The three women finished off this course with a tight performance of “Sur le joli jonc” (In the lovely hay), which evokes a roll in the hay with seemingly endless rising scales – a light and surprisingly lewd setting from Adrian Willaert, who, after being schooled in the style of Josquin, eventually held the post of choir master at St. Mark’s Cathedral in Venice for 35 years.

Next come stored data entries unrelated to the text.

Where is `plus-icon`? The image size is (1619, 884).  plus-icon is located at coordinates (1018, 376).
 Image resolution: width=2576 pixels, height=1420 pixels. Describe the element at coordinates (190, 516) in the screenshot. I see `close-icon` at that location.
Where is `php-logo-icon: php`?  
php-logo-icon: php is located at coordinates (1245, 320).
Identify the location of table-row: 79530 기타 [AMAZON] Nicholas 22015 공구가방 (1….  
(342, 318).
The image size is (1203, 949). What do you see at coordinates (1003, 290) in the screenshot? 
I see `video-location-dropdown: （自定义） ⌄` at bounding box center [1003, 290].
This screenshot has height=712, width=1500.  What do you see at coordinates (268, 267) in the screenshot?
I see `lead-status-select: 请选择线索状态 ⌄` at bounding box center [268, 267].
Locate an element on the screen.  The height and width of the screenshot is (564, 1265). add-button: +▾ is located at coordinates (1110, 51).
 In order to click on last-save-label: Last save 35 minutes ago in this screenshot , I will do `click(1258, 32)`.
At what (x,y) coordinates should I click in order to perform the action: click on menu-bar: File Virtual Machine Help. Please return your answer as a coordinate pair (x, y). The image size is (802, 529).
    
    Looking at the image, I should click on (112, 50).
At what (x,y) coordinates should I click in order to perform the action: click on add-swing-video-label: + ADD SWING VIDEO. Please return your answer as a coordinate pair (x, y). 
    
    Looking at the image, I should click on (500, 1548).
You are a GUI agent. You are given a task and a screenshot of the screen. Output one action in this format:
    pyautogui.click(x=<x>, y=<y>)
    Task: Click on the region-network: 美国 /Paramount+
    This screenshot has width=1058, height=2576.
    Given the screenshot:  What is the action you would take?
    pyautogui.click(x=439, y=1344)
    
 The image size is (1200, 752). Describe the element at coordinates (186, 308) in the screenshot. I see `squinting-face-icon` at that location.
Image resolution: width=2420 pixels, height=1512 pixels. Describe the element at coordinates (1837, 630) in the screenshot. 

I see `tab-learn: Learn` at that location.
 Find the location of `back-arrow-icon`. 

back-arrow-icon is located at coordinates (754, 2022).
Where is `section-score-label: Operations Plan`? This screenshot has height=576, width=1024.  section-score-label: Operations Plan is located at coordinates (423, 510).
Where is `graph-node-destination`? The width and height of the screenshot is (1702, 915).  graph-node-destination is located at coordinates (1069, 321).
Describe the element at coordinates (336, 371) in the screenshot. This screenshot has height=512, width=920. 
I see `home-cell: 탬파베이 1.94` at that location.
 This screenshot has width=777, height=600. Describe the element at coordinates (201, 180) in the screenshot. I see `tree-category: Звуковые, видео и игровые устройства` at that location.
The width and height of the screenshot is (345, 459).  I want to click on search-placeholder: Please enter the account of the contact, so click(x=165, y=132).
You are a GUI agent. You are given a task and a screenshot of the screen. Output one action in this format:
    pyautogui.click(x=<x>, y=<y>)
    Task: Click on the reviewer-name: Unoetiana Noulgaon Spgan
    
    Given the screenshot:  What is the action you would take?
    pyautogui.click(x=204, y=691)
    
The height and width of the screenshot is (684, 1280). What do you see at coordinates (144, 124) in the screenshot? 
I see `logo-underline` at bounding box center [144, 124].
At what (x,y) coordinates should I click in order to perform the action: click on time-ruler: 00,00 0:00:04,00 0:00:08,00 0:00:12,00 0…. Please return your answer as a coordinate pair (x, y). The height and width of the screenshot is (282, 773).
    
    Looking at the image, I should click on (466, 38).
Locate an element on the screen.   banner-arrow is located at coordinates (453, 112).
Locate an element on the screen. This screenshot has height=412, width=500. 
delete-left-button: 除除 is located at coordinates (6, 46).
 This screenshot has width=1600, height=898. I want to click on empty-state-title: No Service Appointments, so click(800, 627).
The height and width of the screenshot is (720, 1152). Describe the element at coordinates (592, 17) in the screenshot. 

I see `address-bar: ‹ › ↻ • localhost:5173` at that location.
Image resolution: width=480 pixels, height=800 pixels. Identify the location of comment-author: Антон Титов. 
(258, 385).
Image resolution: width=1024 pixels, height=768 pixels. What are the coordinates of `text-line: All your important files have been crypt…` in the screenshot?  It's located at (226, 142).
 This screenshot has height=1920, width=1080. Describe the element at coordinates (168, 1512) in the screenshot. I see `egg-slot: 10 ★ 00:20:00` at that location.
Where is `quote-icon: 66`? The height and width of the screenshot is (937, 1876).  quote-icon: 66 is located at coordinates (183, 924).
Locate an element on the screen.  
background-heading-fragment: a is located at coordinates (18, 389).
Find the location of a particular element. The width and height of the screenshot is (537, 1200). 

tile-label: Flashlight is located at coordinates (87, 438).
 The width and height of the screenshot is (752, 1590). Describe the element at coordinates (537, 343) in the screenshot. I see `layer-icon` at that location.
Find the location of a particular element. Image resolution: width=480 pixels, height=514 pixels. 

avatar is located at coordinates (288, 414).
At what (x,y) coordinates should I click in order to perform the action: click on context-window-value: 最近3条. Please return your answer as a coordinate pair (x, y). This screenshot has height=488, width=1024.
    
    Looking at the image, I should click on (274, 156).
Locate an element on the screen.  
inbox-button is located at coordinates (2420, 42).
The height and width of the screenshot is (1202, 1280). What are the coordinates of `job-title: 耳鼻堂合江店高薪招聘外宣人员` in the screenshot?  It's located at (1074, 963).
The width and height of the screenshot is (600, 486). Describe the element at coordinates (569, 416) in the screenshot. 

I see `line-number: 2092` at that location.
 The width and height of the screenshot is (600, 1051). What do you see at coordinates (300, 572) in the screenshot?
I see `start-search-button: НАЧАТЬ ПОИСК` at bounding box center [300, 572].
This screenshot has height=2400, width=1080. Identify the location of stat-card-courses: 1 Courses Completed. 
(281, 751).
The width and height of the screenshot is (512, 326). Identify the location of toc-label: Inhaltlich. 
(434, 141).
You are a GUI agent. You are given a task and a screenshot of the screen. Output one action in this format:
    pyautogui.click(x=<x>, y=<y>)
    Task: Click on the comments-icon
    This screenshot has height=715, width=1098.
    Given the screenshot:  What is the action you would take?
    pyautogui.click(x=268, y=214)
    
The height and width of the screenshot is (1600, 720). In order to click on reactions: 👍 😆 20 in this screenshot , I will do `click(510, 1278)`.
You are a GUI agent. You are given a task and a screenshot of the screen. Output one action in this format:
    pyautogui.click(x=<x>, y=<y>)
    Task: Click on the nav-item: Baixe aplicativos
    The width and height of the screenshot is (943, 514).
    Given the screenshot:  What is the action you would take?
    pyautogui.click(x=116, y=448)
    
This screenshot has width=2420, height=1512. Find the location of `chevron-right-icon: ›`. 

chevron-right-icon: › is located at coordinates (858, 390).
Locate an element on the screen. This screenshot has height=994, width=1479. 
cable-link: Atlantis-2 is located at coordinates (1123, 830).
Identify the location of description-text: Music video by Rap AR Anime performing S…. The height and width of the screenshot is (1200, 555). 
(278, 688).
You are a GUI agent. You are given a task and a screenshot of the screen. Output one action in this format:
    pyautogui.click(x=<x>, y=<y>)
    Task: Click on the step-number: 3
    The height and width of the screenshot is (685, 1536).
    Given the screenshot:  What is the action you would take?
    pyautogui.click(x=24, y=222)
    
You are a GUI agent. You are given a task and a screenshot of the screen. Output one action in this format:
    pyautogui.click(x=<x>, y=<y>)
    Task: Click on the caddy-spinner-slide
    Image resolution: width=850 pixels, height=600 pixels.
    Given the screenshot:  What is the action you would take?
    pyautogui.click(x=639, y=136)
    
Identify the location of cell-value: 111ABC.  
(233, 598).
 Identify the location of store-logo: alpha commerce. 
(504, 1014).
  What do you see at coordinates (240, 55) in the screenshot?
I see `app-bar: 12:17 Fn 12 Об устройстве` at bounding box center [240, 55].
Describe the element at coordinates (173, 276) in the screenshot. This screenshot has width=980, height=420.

The most scrumptious course was possibly Poulenc’s set of four songs on poems by Guillaume Apollinaire: airy tasters of remembered love, snarky cultural observations, and surrealistic pictures of seedy and elegant hotels. Thoreson’s rich mezzo slid easily into each mood and we happily followed, again with the invaluable partnership of Engbretson’s piano. The one completely serious moment was washed down with “In Front of the Cinema,” a rumination on art and actors that digresses into the terms different classes of people have for movie theaters. Thoreson’s delivery of the final line – “Dear me, we must have good taste”– got a good laugh.

One can’t have an all-French choral concert without including at least something from Debussy’s and Ravel’s well-known sets of three choral songs (Debussy’s on poems by early Renaissance poet Charles d’Orleans, and Ravel’s on his own texts). We got generous helpings, with Engbretson joining the rest of the group to give a fuller complement of six voices. Even though it was the last course, you couldn’t call it dessert; it was too substantial. Not that there was anything heavy about it: Ravel’s “Nicolette” and Debussy’s “When I hear the tambourine…” are witty musings which the group put across nimbly. And while “God! What a vision she is…” and Ravel’s “Three beautiful birds from Paradise” go straight to the core of love and bereavement respectively, they do so with simple eloquence. Not that they are simple to sing – Debussy in particular lavished harmonies on his love song that would later be admired and picked up by many a jazzer. But the group tuned it up beautifully and ended up strong, with little evidence of how hard they’d been working for so long to create nothing less than a feast for the ear.

Jeff Winslow is a Portland pianist and composer who has been strongly influenced by both French and German music.  He wishes his influences got along as well as present-day Europe does.